Sentencia 14974 de julio 12 de 2007 

CONSEJO DE ESTADO

SALA DE LO CONTENCIOSO ADMINISTRATIVO

SECCIÓN CUARTA

Radicación 760012325000200002265 01

Número Interno: 14974

Consejero Ponente:

Dr. Héctor J. Romero Díaz

Guillermo Isaza Botero Contra la DIAN

Impuesto - renta - 1995

Fallo

Bogotá, D.C., doce de julio de dos mil siete.

Decide la Sala el recurso de apelación interpuesto por la demandante contra la sentencia de 5 de diciembre de 2003, desestimatoria de las súplicas de la demanda, proferida por el Tribunal Administrativo del Valle del Cauca, dentro del proceso de nulidad y restablecimiento del derecho contra los actos administrativos que modificaron la declaración de renta del actor por el año 1995.

Antecedentes

El 18 de junio de 1996 Guillermo Isaza Botero presentó declaración de renta de 1995, en la cual liquidó un saldo a favor de $ 329.000. La actividad desarrollada por el contribuyente es la ganadería.

Previo requerimiento especial, la DIAN profirió la liquidación oficial de revisión 0007 de 23 de febrero de 1999, en la que determinó un total a pagar de $ 49.778.000, que incluía la sanción por inexactitud. Lo anterior, porque la entidad encontró que había una diferencia de $ 373.345.000 entre los ingresos declarados por el contribuyente ($ 24.747.000) y las consignaciones efectuadas por este ($ 435.985.050), por lo cual aplicó la presunción de renta líquida gravable por consignaciones bancarias, prevista en el artículo 755-3 del estatuto tributario.

La liquidación de revisión fue confirmada en reconsideración mediante Resolución 3 de 23 de febrero de 2000.

Demanda

Guillermo Isaza Botero solicitó la nulidad de la liquidación oficial de revisión y pidió, a título de restablecimiento del derecho, que se declare que no debe suma alguna en razón de los actos acusados.

El actor alegó como violados los artículos 29 de la Constitución Política y 742 y 755-3 del estatuto tributario. Los cargos de la demanda se resumen así:

La DIAN violó el debido proceso porque aplicó indebidamente el artículo 755-3 del estatuto tributario. Ello es así, por cuanto la presunción por consignaciones bancarias no era aplicable, dado que las cuentas bancarias estaban a nombre del contribuyente y no de terceros; el actor no está obligado a llevar contabilidad, pues su actividad es la ganadería, y la administración no demostró que tenía indicios graves para estimar que los valores consignados por el contribuyente constituían ingresos gravados.

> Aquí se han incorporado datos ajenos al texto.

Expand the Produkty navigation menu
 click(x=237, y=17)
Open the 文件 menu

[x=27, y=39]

Los actos acusados pretendieron revivir el método bancario, considerado ilegal e inconstitucional por la jurisprudencia, en virtud del cual se aumentaba la renta declarada por el solo hecho de que el contribuyente tuviera consignaciones bancarias, sin importar la naturaleza de las mismas, ni si constituían ingresos gravados o no.

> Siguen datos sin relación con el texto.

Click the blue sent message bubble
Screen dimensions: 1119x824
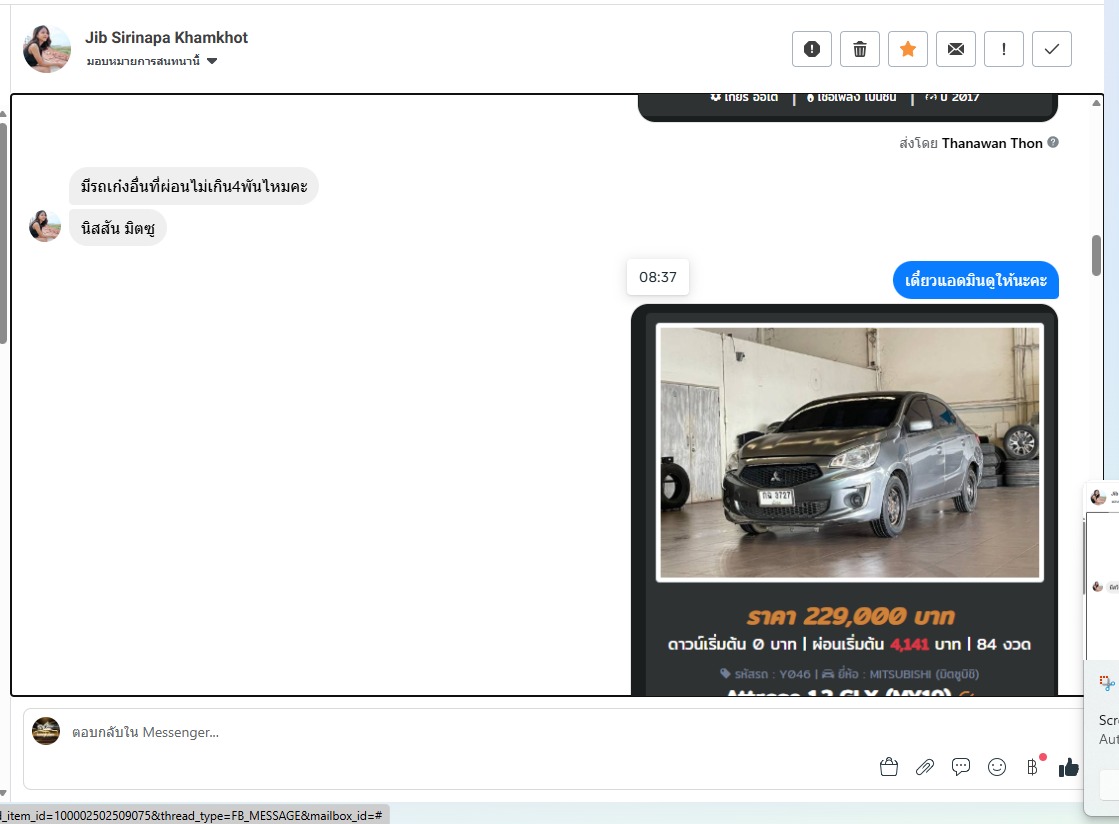pos(975,280)
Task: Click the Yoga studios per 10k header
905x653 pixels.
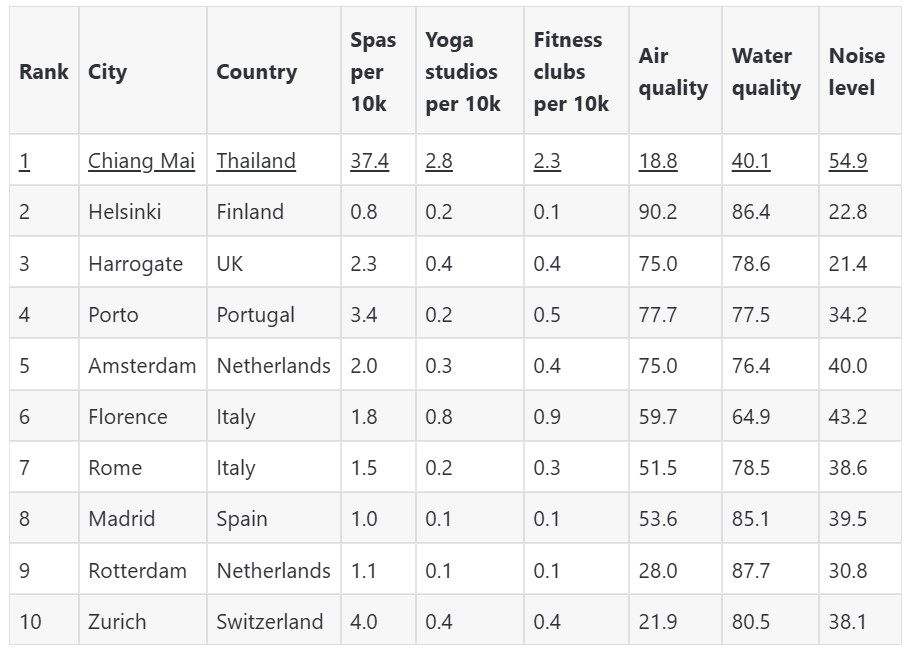Action: click(462, 72)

No procede la sanción por inexactitud, pues la entidad demandada adicionó la renta líquida gravable del contribuyente con base en el artículo 755-3 del estatuto tributario, el cual debe aplicarse a situaciones distintas a la del demandante. Además, este no incurrió en ninguna de las conductas sancionables con inexactitud de las declaraciones.

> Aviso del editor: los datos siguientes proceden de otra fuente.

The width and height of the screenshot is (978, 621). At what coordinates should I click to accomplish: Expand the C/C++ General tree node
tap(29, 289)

Contestación de la demanda

La DIAN se opuso a las pretensiones de la demanda con base en las siguientes razones:

Los actos acusados fueron legales, dado que en 1995 el actor declaró ingresos por $ 24.747.000, a pesar de que efectuó consignaciones por $ 435.985.050, motivo por el cual era aplicable el artículo 755-3 del estatuto tributario.

Es procedente la sanción por inexactitud impuesta por la DIAN, puesto que la demandante omitió ingresos en su declaración de renta de 1995.

Sentencia apelada

El tribunal negó las pretensiones de la demanda por los motivos que se resumen de la siguiente manera:

Para que se aplique la presunción del artículo 755-3 del estatuto tributario, es necesario que existan indicios graves de los que pueda interpretarse que las consignaciones en cuentas de terceros o en cuentas que no correspondan a las registradas en la contabilidad, pertenecen a ingresos del contribuyente.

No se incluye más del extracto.